INSTRUCTION | Reproduce the listing below verbatim, everything from the line containing "Identify the location of Change" down to the line containing "Describe the element at coordinates (1140, 617)", both of those lines included.

** start EXCERPTED RECORDS **

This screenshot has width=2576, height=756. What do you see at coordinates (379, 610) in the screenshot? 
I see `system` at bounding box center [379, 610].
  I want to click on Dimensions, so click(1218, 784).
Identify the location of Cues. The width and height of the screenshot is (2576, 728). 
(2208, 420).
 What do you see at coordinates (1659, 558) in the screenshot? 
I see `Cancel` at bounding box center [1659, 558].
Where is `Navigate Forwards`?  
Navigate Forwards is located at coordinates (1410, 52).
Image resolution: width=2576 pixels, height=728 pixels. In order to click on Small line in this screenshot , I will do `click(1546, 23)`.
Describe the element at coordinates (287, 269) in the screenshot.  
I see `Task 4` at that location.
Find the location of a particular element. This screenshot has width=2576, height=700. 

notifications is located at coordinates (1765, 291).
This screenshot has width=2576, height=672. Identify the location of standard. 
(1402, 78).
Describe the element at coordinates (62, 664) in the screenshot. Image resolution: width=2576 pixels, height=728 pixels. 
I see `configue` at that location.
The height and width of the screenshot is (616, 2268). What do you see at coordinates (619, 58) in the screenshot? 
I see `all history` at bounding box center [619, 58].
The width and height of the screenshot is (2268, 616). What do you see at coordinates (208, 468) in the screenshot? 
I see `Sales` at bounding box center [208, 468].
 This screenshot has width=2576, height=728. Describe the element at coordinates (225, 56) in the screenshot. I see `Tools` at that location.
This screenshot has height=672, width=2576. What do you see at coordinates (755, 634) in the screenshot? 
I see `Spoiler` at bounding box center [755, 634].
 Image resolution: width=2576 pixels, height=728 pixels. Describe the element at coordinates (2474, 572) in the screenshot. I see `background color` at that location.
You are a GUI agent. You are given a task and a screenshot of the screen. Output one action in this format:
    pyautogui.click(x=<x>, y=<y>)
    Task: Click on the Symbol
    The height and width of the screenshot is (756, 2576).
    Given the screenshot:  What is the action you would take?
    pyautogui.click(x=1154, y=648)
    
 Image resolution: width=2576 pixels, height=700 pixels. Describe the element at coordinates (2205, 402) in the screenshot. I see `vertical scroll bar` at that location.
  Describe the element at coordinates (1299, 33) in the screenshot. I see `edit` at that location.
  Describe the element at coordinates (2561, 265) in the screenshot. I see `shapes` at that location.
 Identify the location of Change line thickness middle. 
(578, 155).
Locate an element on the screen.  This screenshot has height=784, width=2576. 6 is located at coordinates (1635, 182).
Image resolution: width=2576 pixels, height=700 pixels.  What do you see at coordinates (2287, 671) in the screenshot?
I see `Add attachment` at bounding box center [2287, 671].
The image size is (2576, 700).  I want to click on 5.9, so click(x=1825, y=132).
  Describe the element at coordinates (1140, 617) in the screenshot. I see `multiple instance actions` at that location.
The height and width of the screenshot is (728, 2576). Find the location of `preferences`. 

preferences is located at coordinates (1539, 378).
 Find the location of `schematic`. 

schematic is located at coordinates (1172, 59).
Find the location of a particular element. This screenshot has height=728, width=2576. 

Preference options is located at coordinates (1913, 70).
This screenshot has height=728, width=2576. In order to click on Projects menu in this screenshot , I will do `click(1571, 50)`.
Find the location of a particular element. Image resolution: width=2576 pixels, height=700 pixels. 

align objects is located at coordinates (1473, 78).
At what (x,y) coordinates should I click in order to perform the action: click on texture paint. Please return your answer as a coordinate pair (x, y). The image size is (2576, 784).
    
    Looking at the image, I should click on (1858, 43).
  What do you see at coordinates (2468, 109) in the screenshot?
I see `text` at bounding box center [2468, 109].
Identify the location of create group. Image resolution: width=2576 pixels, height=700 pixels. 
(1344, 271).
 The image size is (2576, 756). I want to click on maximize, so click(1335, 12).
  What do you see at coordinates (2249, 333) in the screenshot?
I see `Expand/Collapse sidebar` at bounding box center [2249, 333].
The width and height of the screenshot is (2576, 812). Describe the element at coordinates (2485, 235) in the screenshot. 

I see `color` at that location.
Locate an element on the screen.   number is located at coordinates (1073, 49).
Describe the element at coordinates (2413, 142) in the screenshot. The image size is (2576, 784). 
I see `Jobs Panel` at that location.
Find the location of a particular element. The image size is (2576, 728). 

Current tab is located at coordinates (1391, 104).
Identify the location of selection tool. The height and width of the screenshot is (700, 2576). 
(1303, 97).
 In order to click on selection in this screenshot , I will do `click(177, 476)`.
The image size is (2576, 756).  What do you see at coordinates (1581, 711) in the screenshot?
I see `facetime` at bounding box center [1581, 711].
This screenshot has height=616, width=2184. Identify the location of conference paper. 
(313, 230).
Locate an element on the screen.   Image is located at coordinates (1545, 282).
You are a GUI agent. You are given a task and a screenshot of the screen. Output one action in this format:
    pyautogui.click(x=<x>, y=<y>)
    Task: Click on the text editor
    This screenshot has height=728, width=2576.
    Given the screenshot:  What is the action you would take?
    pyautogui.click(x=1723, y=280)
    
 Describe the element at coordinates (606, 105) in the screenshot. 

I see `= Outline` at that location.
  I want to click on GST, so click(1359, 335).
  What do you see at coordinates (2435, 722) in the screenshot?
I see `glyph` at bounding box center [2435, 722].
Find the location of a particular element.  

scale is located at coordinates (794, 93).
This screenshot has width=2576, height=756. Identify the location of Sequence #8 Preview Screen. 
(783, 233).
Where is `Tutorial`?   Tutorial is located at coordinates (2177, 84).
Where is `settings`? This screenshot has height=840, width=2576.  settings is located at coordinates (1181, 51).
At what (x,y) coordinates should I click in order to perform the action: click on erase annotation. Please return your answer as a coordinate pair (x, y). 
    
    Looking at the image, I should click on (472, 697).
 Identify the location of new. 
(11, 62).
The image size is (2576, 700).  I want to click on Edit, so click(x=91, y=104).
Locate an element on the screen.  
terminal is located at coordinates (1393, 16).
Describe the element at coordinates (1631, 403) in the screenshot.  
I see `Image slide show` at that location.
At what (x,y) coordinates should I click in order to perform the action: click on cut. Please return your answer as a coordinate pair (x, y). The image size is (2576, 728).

** end EXCERPTED RECORDS **

SOLUTION TO THE EXERCISE |
 Identify the location of Change line thickness middle. 
(578, 155).
Locate an element on the screen.  This screenshot has height=784, width=2576. 6 is located at coordinates (1635, 182).
Image resolution: width=2576 pixels, height=700 pixels.  What do you see at coordinates (2287, 671) in the screenshot?
I see `Add attachment` at bounding box center [2287, 671].
The image size is (2576, 700).  I want to click on 5.9, so click(x=1825, y=132).
  Describe the element at coordinates (1140, 617) in the screenshot. I see `multiple instance actions` at that location.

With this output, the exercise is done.